AMan5A-F1:5’-GAATTCTCCTTCGCCAGCACCTC-3’，

AMan5A-R1:5’-GTATCTTGCGCTACCTCCAGGCGGTG-3’，

CBM-F2:5’-GGTAGCGCAAGATACGTGTTGGCAG-3’，

CBM-R2:5’-GCGGCCGCCTATGTTCTTTTATAAAGTCTCAC-3’，

采用重叠PCR技术构造融合基因man5A-cbm27，主要分为四步：以AMan5A-F1和AMan5A-R1为引物进行第一轮PCR,合成待融合的宇佐美曲霉Aus Man5A的基因片段；以CBM-F2和CBM-R2为引物进行第二轮PCR，合成待融合的CBM的基因片段；将两轮PCR产物分别用1％琼脂糖凝胶电泳分析，割胶回收目的条带，分别以上述产物互为引物和模板，进行第三轮PCR；以第三轮PCR反应产物为模板，分别以AMan5A-F1和CBM-R2为引物进行第四轮PCR。

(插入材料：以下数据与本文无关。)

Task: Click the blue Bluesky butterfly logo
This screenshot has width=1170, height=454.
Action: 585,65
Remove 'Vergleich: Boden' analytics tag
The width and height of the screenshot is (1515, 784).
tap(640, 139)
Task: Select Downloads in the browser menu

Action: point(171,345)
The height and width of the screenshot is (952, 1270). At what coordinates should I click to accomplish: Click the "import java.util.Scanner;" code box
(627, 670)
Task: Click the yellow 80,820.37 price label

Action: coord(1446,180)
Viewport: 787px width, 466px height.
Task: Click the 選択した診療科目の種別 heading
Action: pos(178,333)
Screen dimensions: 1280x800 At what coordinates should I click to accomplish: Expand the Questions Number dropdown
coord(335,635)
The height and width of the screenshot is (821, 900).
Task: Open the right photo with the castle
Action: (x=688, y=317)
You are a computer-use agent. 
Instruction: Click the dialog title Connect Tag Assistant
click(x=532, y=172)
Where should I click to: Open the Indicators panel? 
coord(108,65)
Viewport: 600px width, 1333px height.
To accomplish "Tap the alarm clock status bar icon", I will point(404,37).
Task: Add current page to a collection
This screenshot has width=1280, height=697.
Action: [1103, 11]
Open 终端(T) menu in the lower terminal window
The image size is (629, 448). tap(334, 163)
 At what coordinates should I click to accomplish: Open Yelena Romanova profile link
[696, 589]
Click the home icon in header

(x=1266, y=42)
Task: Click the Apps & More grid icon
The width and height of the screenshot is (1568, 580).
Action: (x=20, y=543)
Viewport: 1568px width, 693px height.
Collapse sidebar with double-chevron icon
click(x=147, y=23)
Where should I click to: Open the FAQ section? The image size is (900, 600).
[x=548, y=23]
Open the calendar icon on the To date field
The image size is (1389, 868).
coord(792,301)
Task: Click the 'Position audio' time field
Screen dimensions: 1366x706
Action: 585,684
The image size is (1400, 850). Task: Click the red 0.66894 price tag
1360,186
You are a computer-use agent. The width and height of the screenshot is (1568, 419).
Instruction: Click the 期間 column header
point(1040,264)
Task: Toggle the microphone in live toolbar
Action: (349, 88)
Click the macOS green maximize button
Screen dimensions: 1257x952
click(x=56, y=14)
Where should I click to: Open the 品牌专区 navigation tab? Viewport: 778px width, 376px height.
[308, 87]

将第四轮PCR产物用1％琼脂糖凝胶电泳分析，割胶回收目的条带并与pUCm-T连接(pUCm-T-man5A-cbm27)，转化JM109，经酶切鉴定正确后送上海生工测序；将测序正确的pUCm-T-man5A-cbm27与pPIC9K质粒均用EcoR Ⅰ和Not Ⅰ进行双酶切，回收的酶切产物在T4 DNA连接酶的作用下连接，得到重组质粒pPIC9K-man5A-cbm27，并对重组表达质粒进行序列测定；

(5)GS115/man5A-cbm27的构建、表达、产物纯化及性质测定：用Sal Ⅰ对pPIC9K-man5A-cbm27进行线性化，按照毕赤酵母表达手册进行电转化、筛选，得到高拷贝的毕赤酵母重组子GS115/man5A-cbm27；该基因工程菌用1.0％甲醇诱导表达96h，采用DNS法测得发酵液中甘露聚糖酶活性达26IU/mL；发酵液经离心后的上清液为融合酶的粗酶液，该粗酶液经截留分子量为10,000Da的超滤膜浓缩，再经DEAE-Sepharose Fast Flow离子交换层析和Sephadex G-75凝胶过滤层析纯化，纯化后经SDS-PAGE检测为单一条带，并显示融合酶的分子量为60kDa；该融合酶的最适作用温度65℃，最适作用pH 4，该酶在pH 2.0-9.0、68℃以下稳定。